Le tout s’est décidé dans la dernière montée, à 6 km de l’arrivée. Une SATURN sur le podium. Nous avons assuré la visibilité du maillot SATURN. Quant à moi, j’ai bien fait mon travail de coéquipière. Mais j’aurai pu faire plus... je devrai dire mieux. Si seulement j’avais eu quelques jours de plus pour récupérer de mon séjour en Europe. C’est la réalité du sport. Mon apprentissage de cette saison 2003 sur le circuit international est celui-ci : une saison, c’est comme une course par étapes... une course de 70 étapes pour moi cette année !

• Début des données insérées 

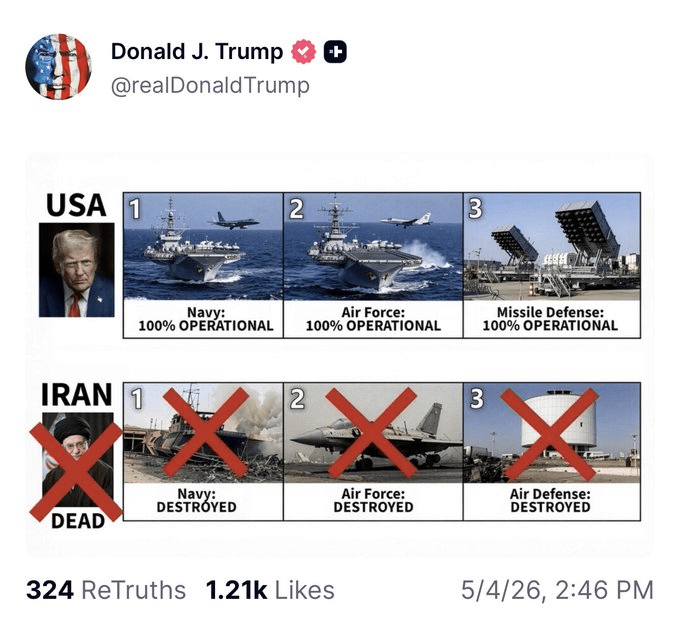Click the Missile Defense launcher image

click(552, 246)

Comme ma journée de travail s’est terminée tôt (je devrai dire mon travail cycliste puisqu’en après-midi, pour l’équipe féminine, il y avait deux séances de signature d’autographes à notre horaire) j’ai la chance de me mêler à la foule et d’assister au spectacle des hommes sur Embarcadero boulevard, près du terminal de tramway. Les hommes en ont eu pour plus de quatre heures trente minutes, plus de 170 km. Entre deux passages du peloton à la ligne départ/arrivée, j’ai eu la chance d’aller piquer une jasette avec l’acteur Robins Williams, un grand fan de Lance et de cyclisme.

La course fut remportée par un américain, Chris Horner, de l’équipe cycliste SATURN. L’ambiance dans l’équipe était joyeuse. Le scénario idéal, prélude à la fête que tous se promettaient en soirée, lors d’une réception de clôture de fin de saison.

Malgré les succès sportifs du jour, il n’y a eu aucun débordement de joie. Pourtant. Mais depuis plusieurs semaines nous savions que l’avenir de l’équipe cycliste SATURN n’était pas confirmé.

En fin de dîner, la responsable du marketing de SATURN nous a adressé la parole. Elle a tenue à nous dire comment elle était fière de toute l’équipe, athlètes et personnel de soutient. Elle souhaitait que les succès de 2003 allaient convaincre la haute direction de SATURN de poursuivre le programme en 2004. La décision finale serait annoncée plus tard dans la semaine qui suit. C’est avec beaucoup d’émotion que j’ai donné l’accolade à mes collègues de travail; collègues féminins et masculins. Il y avait un doute dans mon esprit que le Grand Prix de San Francisco serait peut-être la dernière course de ma carrière dans l’uniforme SATURN. Le Grand Prix de San Francisco; le début de la fin.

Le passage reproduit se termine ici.